Word and element locating data>
* START *
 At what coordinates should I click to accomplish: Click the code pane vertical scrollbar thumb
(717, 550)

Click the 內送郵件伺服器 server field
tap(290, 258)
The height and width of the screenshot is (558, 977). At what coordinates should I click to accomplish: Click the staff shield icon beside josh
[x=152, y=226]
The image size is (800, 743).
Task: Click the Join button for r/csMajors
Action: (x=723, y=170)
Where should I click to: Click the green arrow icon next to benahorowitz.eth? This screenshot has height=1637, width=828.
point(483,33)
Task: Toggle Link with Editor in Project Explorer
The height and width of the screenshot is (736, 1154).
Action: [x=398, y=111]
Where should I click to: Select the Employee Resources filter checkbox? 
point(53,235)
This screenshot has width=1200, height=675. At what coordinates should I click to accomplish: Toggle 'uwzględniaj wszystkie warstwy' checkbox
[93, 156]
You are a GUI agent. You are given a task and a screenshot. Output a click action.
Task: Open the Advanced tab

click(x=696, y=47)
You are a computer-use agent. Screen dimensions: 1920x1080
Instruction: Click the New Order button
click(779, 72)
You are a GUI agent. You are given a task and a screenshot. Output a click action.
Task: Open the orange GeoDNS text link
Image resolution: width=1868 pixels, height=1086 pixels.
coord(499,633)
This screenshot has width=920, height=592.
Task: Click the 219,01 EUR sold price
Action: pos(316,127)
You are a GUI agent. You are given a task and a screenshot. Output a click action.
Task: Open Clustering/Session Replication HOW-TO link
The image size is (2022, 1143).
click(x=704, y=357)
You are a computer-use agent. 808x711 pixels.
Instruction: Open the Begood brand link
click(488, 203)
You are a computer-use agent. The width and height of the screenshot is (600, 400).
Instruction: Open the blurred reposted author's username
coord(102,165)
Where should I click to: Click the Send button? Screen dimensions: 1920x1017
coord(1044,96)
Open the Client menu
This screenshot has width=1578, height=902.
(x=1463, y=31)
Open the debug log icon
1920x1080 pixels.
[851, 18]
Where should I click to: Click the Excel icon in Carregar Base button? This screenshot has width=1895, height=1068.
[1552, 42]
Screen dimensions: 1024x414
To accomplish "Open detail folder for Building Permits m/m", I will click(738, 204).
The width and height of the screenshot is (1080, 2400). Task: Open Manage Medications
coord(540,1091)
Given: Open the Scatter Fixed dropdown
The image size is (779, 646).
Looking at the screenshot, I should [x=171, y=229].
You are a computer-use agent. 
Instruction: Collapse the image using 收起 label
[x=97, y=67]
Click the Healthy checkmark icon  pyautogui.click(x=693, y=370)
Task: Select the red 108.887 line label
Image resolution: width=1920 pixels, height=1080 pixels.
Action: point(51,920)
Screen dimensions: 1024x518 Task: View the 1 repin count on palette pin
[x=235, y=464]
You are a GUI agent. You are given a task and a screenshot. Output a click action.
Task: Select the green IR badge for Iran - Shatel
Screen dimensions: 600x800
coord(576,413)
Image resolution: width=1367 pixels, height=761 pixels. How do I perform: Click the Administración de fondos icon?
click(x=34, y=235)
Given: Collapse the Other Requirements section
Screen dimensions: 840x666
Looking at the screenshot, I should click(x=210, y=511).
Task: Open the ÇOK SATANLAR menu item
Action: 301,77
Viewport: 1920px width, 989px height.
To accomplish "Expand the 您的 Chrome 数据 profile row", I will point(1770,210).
* END *
EXERCISE INSTRUCTIONS>
Reproduce word for word the lines of the material that begin at the line containing "The width and height of the screenshot is (1080, 2400)." and end with the line containing "[x=97, y=67]", including both.

WRITTEN SOLUTION>
The width and height of the screenshot is (1080, 2400). Task: Open Manage Medications
coord(540,1091)
Given: Open the Scatter Fixed dropdown
The image size is (779, 646).
Looking at the screenshot, I should [x=171, y=229].
You are a computer-use agent. 
Instruction: Collapse the image using 收起 label
[x=97, y=67]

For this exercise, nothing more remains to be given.